>>>>>

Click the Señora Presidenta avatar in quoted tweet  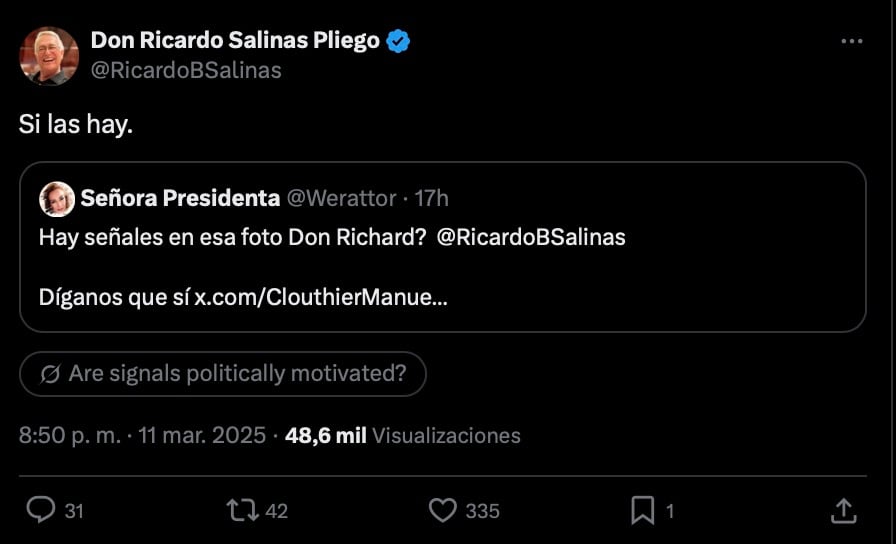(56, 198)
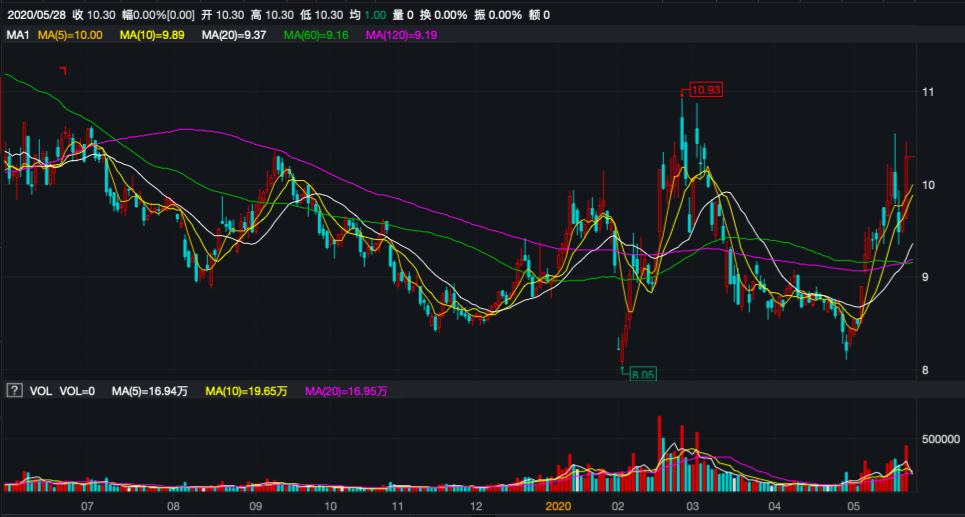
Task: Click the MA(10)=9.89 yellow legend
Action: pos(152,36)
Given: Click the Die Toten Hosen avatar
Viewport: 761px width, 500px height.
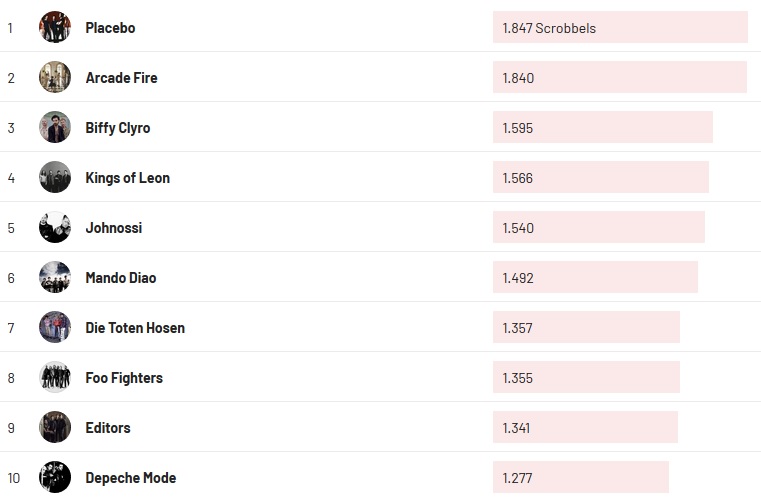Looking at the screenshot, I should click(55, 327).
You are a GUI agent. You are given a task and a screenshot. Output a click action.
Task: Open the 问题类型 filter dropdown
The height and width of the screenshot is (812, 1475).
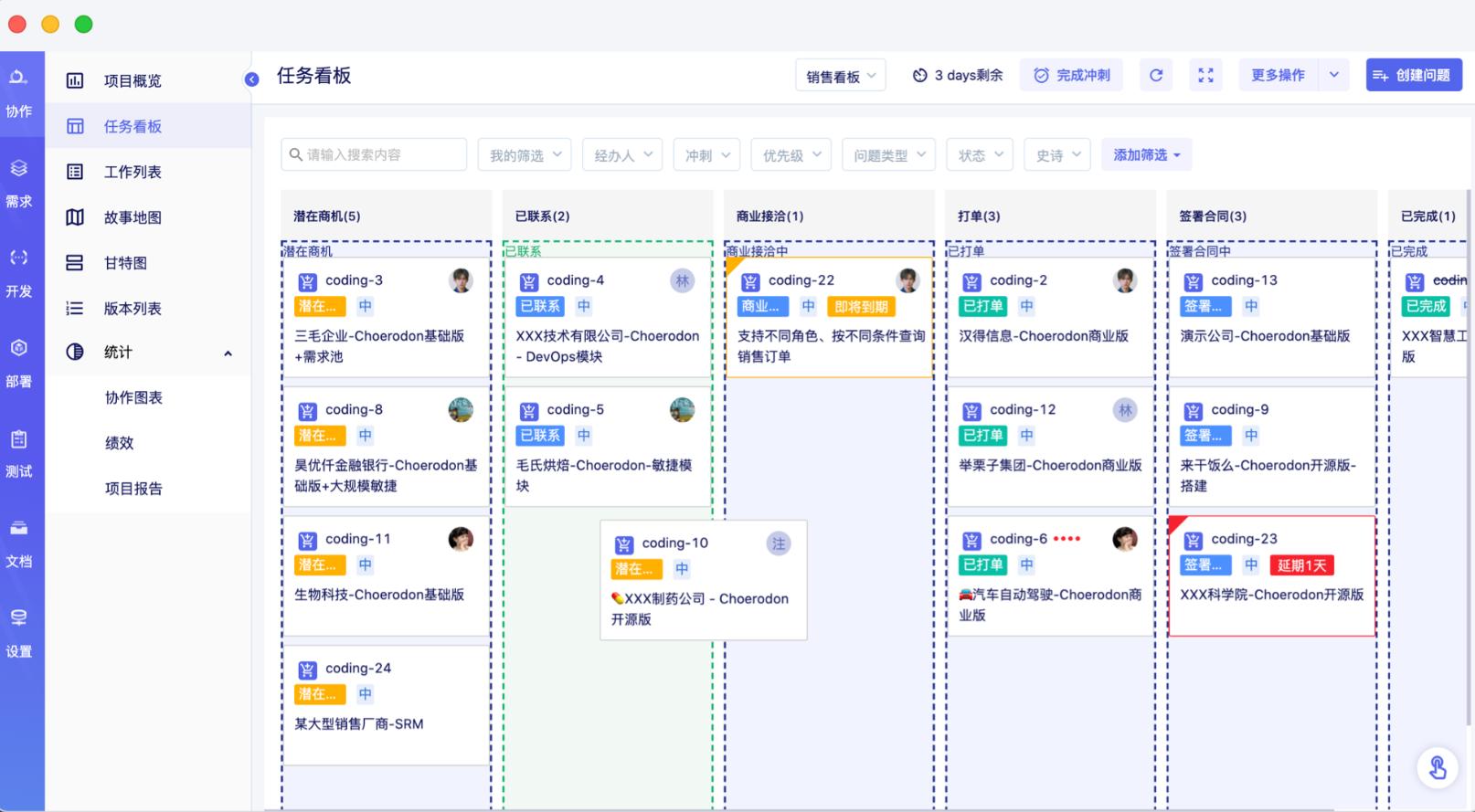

<<<<<

Work required: Please repeat everything from the line containing "You are a GUI" down to the end of the lines, substituting "filter menu" for "filter dropdown" and changing nothing else. Leave the pictures out of your answer.

The result:
You are a GUI agent. You are given a task and a screenshot. Output a click action.
Task: Open the 问题类型 filter menu
The height and width of the screenshot is (812, 1475).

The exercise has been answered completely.